Focus - Alguns cientistas afirmam que a religião e certas características ligadas à crença em Deus, como o altruísmo, são ferramentas inerentes ao ser humano para garantir a evolução e a sobrevivência. Concorda?
F.C. - Esses argumentos podem parecer plausíveis, mas não há provas de que o altruísmo seja uma característica do ser humano capaz de permitir a sua sobrevivência e o seu progresso, como sugerem os evolucionistas. Eles querem justificar tudo graças à ciência, e isso acaba por ser usado para difundir o ateísmo.
Focus - Mas o altruísmo é visto pela genética do comportamento como uma característica herdada pelos genes, assim como a inteligência. Como geneticista, discorda da genética comportamental?
F.C. - Há muitas teorias interessantes nessa área, mas são insuficientes para explicar os nobres actos altruístas que admiramos. O recado da evolução para cada um de nós é propagar o nosso DNA e tudo o que está contido nele. É a nossa missão no planeta. Mas não é assim, de forma tão lógica, que entendo o mundo, muito menos o altruísmo e a religiosidade. Penso em Oscar Schindler, que se sacrificou longo tempo para salvar judeus, e não pessoas de sua própria fé. Por que razão coisas deste género acontecem? Se estou a caminhar à beira de um rio, vejo uma pessoa a afogar-se e decido ajudá-la, mesmo pondo em risco a minha vida, de onde vem esse impulso? Nada na teoria da evolução pode explicar a noção de certo e errado, a moral, que parece ser exclusiva da espécie humana.
Focus - Muitas religiões são contrárias ao uso de técnicas científicas que poderiam salvar vidas, como a do uso de células estaminais.
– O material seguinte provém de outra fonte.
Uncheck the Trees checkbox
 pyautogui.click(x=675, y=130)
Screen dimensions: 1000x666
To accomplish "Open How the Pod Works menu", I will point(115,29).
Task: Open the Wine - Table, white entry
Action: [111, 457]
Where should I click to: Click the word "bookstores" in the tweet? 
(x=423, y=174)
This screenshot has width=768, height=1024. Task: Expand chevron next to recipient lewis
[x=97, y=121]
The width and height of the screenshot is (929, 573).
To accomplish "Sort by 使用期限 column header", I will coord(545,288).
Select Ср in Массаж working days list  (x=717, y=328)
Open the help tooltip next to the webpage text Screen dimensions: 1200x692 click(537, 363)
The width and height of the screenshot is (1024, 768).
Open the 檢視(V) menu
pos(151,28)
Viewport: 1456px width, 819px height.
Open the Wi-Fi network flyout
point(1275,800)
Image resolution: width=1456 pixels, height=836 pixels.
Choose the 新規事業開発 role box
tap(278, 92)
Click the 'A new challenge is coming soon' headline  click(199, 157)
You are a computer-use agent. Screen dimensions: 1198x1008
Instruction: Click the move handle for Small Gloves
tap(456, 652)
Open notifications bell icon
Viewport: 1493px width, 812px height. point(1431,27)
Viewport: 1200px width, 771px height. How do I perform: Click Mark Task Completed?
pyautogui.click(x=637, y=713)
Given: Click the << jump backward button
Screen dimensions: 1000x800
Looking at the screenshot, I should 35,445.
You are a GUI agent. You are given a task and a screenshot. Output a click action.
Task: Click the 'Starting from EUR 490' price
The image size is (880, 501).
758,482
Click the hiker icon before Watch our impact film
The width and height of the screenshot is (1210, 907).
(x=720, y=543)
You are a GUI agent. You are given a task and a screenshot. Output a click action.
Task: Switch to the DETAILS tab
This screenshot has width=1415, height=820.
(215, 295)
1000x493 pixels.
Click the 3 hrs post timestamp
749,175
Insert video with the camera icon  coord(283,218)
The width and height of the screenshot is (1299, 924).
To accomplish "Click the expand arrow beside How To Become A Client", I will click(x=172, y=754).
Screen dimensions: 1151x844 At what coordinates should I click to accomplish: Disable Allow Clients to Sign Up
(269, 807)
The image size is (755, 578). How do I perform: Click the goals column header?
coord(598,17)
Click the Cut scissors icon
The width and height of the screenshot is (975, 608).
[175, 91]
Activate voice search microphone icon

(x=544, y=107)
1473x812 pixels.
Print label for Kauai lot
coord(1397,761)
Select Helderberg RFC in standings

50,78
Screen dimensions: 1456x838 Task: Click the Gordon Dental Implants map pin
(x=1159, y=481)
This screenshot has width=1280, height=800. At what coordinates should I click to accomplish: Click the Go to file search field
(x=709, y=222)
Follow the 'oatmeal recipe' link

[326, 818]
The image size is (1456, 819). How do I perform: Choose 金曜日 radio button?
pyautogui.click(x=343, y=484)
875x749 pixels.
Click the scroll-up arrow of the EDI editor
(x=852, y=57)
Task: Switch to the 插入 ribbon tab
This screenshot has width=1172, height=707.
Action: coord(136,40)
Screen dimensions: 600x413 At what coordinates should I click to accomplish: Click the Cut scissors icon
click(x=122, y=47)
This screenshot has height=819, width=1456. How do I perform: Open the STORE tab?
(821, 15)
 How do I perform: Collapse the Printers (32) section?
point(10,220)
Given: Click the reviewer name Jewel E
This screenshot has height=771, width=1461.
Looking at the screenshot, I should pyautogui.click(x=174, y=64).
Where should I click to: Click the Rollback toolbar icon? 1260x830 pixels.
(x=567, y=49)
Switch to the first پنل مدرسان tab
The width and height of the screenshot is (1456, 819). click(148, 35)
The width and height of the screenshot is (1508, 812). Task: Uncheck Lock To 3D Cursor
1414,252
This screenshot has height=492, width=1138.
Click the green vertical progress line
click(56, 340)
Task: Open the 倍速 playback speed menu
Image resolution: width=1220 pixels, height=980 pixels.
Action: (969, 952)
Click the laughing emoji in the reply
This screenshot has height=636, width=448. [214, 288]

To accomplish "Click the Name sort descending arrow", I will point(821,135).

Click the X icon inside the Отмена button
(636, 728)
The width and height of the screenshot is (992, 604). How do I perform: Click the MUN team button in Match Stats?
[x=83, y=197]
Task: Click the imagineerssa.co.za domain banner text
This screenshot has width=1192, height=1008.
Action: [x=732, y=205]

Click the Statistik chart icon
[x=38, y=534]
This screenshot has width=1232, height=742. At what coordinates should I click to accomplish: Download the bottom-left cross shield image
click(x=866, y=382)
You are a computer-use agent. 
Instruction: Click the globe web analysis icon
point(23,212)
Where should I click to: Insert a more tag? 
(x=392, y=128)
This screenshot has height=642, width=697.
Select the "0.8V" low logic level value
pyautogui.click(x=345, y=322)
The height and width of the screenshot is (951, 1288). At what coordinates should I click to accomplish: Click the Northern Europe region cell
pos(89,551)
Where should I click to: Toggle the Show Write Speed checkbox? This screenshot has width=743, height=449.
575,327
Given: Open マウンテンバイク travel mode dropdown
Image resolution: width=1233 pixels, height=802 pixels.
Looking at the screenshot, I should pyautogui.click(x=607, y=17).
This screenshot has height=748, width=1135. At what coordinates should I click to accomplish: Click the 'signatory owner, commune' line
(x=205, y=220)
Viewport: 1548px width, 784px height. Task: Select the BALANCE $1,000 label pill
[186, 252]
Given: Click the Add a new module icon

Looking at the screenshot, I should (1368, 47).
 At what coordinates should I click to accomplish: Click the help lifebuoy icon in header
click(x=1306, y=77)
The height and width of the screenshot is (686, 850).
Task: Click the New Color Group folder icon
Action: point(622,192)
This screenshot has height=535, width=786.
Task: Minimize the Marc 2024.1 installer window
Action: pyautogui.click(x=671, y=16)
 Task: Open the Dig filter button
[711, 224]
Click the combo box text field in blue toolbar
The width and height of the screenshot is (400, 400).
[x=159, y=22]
Como se posiciona nessa polémica?
F.C. - Temos de ser sensíveis e respeitar as diferentes religiões no que diz respeito aos avanços científicos. Mas interromper as pesquisas científicas ou impedir que uma pessoa com uma doença terrível tenha uma vida melhor só porque a religião não aceita determinado tratamento é antiético. Por outro lado, existem fronteiras que a ciência não deve transpor, como a clonagem humana, que além de tudo não serviria para nada a não ser para nos repugnar. Cada caso tem de ser avaliado isoladamente.
Focus - O que esperar das pesquisas genéticas no futuro?
F.C. - Nos próximos dois ou três anos vamos descobrir os factores genéticos que criam a propensão para o cancro, a diabetes e as doenças cardiovasculares. Isso possibilitará que as pessoas saibam que provavelmente vão desenvolver essas doenças e tomem medidas preventivas contra elas, com a ajuda do médico. Num futuro mais distante, as descobertas das relações entre o genoma e as doenças farão com que os tratamentos e os medicamentos sejam personalizados, tornando-os mais eficientes e com menos efeitos secundários
Focus - Acredita que Deus ouve as suas preces e atende-as?
F.C. - Nunca ouvi Deus falar. Algumas pessoas ouviram. Não acredito que rezar (orar) seja um caminho para manipular as intenções de Deus. Rezar (orar) é uma forma de entrarmos em contacto com Ele. Nesse processo, aprendemos coisas sobre nós próprios e sobre as nossas motivações.